‘Loan to value’ (LTV) is a common term in mortgage and secured finance. It refers to the proportion of the value of an asset – usually a property – that has debt secured against it.
Example: A buy-to-let investor owns a rental property worth £250,000. Against the property is an outstanding mortgage of £100,000 and a secured loan of £20,000. The LTV is the combined value of the debt divided by the market value of the property, which in this case is 48%:
(100,000 + 20,000) ÷ 250,000 = 0.48
Many buy-to-let landlords and other property investors use debt to leverage their capital. Loans with higher LTV ratios are riskier, but the potential return on investment is greater.
This is because the up-front costs are lower. The lower the sum invested, the greater the returns in real terms.
The LTV ratio indicates how much equity is in a property. Equity is a safety buffer against falling values. If the LTV of a mortgage goes above 100%, it means that the property is in negative equity: the debt secured against it is greater than its market value. The owner will be unable to refinance or sell without making up the shortfall.
Successful investment is about finding the balance between making the most of your capital and having a safe, sustainable level of debt.
Buy-to-let lenders use LTV as a lending benchmark. Because a lender stands to lose money if a borrower defaults on their mortgage, they impose an LTV limit to reduce the risk of non-repayment.

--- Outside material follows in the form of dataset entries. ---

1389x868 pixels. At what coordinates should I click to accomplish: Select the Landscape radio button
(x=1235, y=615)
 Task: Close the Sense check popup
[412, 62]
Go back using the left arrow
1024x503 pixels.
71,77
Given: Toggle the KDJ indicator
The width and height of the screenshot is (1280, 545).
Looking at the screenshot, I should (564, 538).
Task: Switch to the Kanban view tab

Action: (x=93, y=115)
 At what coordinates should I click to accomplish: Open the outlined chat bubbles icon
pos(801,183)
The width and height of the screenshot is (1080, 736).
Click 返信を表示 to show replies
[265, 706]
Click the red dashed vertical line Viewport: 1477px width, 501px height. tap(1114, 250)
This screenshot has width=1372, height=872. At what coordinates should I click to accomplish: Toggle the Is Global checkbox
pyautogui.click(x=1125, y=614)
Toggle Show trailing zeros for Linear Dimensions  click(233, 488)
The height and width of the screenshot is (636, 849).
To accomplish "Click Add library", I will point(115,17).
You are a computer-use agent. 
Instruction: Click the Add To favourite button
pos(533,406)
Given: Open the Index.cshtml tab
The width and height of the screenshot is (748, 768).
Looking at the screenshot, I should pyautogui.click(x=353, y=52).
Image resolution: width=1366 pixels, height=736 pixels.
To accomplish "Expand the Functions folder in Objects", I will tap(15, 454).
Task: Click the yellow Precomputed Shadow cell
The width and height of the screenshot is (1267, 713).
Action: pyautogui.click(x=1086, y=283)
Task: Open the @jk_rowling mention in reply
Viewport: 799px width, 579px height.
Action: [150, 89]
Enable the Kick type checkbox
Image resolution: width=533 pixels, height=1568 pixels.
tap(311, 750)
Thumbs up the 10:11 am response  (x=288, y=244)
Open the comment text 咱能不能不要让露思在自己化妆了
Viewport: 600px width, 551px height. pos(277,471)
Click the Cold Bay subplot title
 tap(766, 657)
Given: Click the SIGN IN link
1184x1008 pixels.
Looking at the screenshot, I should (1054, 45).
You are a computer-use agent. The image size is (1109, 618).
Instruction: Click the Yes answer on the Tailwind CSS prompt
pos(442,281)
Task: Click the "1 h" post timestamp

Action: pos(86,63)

LTV limits for buy-to-let mortgages tend to be lower than those for owner-occupier loans. Most lenders offer loans up to 75% LTV, with lower rates available up to 60% LTV. The upmost limit is 85% LTV; however, this is only available to experienced landlords.
LTV also affects borrowing limits indirectly. Lenders use affordability calculations to ensure that the rent a property generates can cover the mortgage interest repayments and other expenses. The larger the loan, the larger the repayments, so affordability checks at higher LTVs are naturally tighter.
Use the LTV calculator to see whether you will be able to borrow the required amount.
The LTV calculator is a useful tool for borrowers who wish to increase their borrowing. Enter your current mortgage amount, the amount of equity you wish to release and the market value of your property. The calculator will determine the new LTV amount.
You can also use the LTV calculator to see what effect adding value to your property will have.
You might, for instance, be planning to renovate your property. If you have obtained a post-works valuation and have an idea of how much value you can add, you can see how the project will impact your LTV.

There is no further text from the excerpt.